[Fragmenten uit de dataset]

────────

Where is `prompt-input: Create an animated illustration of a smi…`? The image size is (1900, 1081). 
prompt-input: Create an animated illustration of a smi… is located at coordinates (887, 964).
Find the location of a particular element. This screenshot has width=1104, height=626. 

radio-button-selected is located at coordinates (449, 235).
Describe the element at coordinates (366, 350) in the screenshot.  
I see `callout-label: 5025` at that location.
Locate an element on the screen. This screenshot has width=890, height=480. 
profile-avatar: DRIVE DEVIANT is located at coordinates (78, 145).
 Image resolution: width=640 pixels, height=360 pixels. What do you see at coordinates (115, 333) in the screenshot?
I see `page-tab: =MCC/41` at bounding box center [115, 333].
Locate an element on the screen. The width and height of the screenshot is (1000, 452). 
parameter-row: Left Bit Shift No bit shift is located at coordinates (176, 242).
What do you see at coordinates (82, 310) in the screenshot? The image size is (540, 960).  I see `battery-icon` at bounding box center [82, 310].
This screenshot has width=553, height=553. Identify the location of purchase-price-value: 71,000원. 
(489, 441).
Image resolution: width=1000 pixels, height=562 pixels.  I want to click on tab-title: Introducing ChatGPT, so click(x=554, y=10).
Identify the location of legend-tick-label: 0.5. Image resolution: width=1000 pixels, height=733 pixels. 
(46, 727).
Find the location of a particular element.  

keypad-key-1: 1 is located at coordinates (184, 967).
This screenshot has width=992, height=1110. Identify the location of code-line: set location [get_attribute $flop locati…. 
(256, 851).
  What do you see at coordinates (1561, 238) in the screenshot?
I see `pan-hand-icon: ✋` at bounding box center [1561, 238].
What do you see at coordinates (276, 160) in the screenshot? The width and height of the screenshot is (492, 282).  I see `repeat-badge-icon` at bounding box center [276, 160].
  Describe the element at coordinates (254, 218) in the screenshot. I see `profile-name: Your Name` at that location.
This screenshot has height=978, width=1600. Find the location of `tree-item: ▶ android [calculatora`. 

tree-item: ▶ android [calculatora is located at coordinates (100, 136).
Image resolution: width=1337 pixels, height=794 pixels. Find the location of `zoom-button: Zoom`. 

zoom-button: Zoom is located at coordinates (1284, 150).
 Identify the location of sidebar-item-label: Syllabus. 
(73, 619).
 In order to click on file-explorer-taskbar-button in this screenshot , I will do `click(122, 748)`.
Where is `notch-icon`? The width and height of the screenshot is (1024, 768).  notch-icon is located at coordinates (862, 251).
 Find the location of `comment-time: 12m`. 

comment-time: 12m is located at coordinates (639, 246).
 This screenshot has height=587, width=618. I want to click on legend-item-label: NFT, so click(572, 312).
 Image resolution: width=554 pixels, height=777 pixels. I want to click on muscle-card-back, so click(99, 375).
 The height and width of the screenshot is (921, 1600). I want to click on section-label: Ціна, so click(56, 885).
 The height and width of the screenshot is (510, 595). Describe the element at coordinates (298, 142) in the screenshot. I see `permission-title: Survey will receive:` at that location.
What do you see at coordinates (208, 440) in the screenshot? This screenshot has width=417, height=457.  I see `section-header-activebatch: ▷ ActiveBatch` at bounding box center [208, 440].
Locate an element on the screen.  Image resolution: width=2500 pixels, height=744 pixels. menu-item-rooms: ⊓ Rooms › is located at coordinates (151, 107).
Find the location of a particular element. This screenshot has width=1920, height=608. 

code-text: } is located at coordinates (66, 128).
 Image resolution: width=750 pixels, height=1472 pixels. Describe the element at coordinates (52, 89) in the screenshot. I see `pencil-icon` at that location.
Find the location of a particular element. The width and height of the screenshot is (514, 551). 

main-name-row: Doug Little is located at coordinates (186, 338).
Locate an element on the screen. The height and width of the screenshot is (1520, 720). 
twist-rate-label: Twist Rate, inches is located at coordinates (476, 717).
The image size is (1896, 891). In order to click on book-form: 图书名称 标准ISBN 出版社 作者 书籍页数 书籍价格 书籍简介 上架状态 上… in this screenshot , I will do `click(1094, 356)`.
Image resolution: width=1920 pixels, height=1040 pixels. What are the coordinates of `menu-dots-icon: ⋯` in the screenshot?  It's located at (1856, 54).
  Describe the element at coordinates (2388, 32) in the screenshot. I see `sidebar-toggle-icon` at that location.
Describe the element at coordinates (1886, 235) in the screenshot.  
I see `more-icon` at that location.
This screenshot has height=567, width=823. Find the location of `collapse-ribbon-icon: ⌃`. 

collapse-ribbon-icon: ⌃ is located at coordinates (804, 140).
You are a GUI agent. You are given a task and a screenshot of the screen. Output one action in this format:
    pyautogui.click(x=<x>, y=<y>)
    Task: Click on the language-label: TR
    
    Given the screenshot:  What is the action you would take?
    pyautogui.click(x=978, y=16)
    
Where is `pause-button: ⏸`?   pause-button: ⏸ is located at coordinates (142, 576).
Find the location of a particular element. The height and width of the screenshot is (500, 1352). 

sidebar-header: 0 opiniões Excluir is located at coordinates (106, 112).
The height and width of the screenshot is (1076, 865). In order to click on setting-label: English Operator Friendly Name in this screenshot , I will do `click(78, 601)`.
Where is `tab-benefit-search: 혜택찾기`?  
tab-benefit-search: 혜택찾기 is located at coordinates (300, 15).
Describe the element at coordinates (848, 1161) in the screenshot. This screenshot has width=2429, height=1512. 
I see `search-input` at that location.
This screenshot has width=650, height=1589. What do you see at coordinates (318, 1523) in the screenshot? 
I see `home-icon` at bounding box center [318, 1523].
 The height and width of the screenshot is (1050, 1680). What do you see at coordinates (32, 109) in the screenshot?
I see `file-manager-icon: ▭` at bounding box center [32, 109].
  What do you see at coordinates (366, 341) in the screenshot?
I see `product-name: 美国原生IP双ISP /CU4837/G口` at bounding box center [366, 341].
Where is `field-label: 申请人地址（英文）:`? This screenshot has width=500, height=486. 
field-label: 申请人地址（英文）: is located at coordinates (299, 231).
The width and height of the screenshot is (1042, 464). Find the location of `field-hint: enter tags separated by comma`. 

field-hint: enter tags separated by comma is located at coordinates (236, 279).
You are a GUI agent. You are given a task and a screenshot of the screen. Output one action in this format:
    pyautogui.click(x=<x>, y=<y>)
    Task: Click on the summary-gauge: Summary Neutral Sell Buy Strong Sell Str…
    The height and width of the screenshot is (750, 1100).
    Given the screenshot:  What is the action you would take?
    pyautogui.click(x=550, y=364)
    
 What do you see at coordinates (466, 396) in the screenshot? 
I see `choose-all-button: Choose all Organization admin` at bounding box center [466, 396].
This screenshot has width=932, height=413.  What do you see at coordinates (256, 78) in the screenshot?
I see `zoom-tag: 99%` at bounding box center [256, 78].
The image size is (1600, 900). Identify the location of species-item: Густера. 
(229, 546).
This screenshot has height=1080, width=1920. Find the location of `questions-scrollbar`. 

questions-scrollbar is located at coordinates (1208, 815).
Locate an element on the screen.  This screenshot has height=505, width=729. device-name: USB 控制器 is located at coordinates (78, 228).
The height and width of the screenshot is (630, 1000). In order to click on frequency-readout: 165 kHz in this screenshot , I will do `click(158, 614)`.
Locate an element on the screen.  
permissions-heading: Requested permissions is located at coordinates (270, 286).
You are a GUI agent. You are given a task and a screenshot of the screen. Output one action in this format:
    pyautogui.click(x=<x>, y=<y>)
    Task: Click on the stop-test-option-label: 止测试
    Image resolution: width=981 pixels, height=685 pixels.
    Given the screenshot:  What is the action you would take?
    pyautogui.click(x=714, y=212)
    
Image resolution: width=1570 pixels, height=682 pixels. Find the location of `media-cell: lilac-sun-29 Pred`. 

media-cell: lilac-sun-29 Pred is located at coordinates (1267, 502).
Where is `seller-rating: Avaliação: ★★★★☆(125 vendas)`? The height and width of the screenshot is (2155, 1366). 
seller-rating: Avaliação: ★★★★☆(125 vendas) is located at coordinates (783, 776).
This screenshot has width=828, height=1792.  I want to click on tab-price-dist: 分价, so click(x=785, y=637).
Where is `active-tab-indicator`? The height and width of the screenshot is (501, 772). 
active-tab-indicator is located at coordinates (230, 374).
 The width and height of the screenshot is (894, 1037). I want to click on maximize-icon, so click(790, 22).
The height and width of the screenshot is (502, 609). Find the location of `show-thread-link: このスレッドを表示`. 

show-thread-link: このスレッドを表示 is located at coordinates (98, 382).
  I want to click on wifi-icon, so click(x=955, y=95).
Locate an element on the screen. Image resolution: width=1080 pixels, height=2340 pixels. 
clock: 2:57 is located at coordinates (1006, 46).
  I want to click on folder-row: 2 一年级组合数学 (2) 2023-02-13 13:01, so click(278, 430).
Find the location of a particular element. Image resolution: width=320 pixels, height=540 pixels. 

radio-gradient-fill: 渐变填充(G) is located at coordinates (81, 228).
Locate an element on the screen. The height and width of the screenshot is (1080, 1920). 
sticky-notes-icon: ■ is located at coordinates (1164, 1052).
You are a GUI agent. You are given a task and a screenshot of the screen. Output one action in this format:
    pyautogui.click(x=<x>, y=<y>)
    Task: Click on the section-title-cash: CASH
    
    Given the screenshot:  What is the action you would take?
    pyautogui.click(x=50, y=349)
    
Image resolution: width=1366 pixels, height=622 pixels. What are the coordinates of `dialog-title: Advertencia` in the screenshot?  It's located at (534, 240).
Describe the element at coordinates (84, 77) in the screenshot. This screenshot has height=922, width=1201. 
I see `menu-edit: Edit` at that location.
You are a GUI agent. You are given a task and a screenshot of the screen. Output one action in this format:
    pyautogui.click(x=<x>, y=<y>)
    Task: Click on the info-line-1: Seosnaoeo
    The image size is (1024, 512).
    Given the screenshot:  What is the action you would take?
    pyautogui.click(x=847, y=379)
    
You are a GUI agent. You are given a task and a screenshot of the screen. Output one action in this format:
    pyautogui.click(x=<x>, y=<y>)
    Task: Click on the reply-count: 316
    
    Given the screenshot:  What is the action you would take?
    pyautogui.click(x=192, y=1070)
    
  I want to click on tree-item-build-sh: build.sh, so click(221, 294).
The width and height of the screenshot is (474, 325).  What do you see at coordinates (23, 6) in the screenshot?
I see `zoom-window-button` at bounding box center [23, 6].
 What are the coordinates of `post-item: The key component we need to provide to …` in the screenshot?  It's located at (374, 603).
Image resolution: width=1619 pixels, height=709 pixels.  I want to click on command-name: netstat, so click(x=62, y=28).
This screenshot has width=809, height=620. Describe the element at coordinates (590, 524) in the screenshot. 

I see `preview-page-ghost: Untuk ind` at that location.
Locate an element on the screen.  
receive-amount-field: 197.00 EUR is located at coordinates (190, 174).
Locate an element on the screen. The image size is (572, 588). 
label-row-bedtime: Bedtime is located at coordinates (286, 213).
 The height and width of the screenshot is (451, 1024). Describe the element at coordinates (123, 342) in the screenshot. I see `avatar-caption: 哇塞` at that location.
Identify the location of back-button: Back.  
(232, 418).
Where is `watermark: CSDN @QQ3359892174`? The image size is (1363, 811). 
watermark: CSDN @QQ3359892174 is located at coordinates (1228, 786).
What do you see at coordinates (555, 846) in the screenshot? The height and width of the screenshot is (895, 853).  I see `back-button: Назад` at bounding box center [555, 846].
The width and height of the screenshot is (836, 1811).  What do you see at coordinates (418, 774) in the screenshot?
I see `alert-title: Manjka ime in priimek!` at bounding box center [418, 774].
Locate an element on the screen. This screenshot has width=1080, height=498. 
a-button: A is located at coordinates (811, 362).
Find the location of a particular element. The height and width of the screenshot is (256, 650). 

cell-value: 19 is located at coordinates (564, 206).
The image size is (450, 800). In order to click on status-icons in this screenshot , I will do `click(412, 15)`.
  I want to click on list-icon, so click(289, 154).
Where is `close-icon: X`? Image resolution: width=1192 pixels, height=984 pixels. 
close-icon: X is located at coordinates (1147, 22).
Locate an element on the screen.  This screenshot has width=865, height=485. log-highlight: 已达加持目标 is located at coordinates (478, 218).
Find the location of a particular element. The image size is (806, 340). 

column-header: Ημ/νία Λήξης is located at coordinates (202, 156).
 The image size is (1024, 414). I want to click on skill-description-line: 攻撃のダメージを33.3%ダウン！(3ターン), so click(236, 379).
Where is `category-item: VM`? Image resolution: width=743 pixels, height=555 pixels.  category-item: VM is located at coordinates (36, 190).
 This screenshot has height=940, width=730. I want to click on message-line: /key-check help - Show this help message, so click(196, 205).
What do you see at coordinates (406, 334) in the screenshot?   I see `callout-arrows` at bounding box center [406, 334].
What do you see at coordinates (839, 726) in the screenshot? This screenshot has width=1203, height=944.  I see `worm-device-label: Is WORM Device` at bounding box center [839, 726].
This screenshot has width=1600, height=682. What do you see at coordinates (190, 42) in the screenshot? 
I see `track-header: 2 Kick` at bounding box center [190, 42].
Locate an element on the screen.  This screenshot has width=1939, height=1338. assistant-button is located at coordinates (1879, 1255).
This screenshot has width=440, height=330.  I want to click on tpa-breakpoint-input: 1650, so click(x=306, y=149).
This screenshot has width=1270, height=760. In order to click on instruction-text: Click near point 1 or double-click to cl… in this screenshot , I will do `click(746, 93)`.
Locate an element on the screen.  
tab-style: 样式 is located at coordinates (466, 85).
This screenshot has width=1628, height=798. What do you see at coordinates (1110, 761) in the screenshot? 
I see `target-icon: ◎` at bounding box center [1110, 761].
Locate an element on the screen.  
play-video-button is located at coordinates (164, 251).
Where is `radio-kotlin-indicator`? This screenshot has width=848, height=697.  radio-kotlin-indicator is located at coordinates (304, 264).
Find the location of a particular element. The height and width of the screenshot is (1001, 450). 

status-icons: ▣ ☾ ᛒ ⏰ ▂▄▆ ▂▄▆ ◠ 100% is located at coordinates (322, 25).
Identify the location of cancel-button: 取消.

────────

Schrijf alsjeblieft de regels uit het materiaal hierboven woordelijk over, vanaf de regel met "This screenshot has width=809, height=620." tot en met de regel met "close-icon: X is".

This screenshot has width=809, height=620. Describe the element at coordinates (590, 524) in the screenshot. 

I see `preview-page-ghost: Untuk ind` at that location.
Locate an element on the screen.  
receive-amount-field: 197.00 EUR is located at coordinates (190, 174).
Locate an element on the screen. The image size is (572, 588). 
label-row-bedtime: Bedtime is located at coordinates (286, 213).
 The height and width of the screenshot is (451, 1024). Describe the element at coordinates (123, 342) in the screenshot. I see `avatar-caption: 哇塞` at that location.
Identify the location of back-button: Back.  
(232, 418).
Where is `watermark: CSDN @QQ3359892174`? The image size is (1363, 811). 
watermark: CSDN @QQ3359892174 is located at coordinates (1228, 786).
What do you see at coordinates (555, 846) in the screenshot? The height and width of the screenshot is (895, 853).  I see `back-button: Назад` at bounding box center [555, 846].
The width and height of the screenshot is (836, 1811).  What do you see at coordinates (418, 774) in the screenshot?
I see `alert-title: Manjka ime in priimek!` at bounding box center [418, 774].
Locate an element on the screen. This screenshot has width=1080, height=498. 
a-button: A is located at coordinates (811, 362).
Find the location of a particular element. The height and width of the screenshot is (256, 650). 

cell-value: 19 is located at coordinates (564, 206).
The image size is (450, 800). In order to click on status-icons in this screenshot , I will do `click(412, 15)`.
  I want to click on list-icon, so click(289, 154).
Where is `close-icon: X`? Image resolution: width=1192 pixels, height=984 pixels. 
close-icon: X is located at coordinates (1147, 22).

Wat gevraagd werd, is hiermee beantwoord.